**Dataset extract**.
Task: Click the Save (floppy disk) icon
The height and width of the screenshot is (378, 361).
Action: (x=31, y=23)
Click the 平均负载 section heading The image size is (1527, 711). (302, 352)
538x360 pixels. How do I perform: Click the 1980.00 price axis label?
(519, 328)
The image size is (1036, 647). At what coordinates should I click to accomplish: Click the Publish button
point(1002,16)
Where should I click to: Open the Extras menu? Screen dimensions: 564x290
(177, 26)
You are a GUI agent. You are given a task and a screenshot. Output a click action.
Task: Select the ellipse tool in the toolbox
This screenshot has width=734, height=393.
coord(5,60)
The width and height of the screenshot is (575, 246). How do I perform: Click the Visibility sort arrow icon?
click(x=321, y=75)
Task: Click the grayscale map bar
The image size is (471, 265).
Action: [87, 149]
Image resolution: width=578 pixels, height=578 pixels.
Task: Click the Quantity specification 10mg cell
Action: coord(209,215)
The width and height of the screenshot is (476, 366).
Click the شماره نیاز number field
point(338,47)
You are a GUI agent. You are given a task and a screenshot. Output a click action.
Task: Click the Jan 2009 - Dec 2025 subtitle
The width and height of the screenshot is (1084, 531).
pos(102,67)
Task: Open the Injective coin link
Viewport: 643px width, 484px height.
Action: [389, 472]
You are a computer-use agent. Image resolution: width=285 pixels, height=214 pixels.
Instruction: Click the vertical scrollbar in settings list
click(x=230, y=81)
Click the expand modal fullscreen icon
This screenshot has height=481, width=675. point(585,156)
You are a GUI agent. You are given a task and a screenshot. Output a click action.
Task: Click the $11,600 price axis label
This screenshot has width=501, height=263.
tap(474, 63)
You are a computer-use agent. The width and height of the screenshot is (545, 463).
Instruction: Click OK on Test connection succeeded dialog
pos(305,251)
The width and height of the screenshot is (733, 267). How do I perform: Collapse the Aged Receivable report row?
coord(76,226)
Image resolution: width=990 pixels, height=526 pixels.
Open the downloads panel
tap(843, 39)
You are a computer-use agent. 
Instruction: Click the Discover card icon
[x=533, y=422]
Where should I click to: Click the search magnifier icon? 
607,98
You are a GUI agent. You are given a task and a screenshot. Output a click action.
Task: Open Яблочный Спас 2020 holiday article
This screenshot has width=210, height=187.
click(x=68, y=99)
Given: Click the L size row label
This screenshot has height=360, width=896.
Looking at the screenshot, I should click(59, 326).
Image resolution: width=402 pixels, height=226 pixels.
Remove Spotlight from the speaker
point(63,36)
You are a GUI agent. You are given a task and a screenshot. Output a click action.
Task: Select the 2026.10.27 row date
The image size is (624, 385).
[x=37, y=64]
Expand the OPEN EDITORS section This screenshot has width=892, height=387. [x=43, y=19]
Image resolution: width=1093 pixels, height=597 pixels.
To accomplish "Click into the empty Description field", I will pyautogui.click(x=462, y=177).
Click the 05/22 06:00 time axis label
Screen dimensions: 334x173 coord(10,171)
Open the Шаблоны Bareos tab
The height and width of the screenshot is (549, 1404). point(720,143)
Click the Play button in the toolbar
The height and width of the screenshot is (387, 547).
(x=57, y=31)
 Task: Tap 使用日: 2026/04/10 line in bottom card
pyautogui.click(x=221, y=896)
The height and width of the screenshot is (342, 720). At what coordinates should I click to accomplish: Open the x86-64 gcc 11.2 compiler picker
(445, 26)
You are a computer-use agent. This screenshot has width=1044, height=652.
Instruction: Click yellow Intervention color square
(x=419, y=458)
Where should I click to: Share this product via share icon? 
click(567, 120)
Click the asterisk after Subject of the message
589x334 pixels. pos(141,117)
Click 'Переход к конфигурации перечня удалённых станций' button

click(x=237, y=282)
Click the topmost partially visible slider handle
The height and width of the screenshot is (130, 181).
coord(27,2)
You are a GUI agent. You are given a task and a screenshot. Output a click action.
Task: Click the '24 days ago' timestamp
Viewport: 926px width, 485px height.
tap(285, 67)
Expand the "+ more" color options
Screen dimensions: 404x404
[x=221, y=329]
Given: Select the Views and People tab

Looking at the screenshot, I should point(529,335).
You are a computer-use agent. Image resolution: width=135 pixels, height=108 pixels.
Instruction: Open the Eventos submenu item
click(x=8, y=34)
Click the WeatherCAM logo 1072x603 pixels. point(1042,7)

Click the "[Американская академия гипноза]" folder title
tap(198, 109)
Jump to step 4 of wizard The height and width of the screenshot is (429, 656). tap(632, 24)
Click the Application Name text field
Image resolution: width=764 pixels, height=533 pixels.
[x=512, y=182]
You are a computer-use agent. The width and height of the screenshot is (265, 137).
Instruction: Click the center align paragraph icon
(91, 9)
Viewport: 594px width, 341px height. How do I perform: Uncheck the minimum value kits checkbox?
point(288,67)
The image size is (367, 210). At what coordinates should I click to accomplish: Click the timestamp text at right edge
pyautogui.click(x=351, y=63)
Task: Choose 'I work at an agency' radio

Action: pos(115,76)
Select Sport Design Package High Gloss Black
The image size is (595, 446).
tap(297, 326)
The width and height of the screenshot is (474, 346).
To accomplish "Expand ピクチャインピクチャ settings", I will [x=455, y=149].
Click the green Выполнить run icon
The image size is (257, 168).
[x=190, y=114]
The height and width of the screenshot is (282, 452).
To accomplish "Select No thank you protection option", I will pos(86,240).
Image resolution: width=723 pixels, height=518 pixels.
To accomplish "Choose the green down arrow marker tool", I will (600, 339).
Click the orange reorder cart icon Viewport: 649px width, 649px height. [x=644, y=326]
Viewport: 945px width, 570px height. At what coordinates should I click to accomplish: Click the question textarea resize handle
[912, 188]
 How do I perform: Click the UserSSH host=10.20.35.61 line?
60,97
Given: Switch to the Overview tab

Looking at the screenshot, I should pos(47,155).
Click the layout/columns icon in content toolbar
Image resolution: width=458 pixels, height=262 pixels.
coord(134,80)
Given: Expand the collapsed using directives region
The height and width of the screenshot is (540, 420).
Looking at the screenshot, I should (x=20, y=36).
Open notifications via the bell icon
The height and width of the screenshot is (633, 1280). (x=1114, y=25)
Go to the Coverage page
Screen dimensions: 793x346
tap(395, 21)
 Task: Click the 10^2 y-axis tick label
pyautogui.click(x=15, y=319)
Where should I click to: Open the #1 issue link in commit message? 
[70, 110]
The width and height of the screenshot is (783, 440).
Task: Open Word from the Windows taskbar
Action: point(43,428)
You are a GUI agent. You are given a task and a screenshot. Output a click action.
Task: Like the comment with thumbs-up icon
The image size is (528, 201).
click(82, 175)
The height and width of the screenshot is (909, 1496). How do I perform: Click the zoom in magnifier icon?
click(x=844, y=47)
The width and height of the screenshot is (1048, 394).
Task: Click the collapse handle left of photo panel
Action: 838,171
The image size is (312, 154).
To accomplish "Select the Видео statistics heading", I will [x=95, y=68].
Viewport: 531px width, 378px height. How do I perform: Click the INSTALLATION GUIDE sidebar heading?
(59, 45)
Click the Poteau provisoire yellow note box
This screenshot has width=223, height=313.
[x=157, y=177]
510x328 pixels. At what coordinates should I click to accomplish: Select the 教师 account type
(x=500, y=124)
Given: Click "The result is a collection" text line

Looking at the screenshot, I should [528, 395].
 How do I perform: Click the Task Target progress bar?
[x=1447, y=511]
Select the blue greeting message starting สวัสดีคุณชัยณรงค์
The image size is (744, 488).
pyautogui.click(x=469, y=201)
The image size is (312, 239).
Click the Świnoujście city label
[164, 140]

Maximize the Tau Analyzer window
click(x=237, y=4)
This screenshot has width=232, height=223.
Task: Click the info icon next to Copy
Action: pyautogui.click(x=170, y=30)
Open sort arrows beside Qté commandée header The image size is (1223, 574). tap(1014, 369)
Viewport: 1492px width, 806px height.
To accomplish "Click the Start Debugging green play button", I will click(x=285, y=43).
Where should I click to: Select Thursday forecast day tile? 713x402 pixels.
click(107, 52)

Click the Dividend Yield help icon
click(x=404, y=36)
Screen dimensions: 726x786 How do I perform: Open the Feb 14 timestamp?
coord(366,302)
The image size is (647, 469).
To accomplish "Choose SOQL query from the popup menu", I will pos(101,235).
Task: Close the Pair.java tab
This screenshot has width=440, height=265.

**Task brief**. Match on "section" and copy out every line of the entries that contains it.

**Result of this exercise**.
Click the 平均负载 section heading The image size is (1527, 711). (302, 352)
Expand the OPEN EDITORS section This screenshot has width=892, height=387. [x=43, y=19]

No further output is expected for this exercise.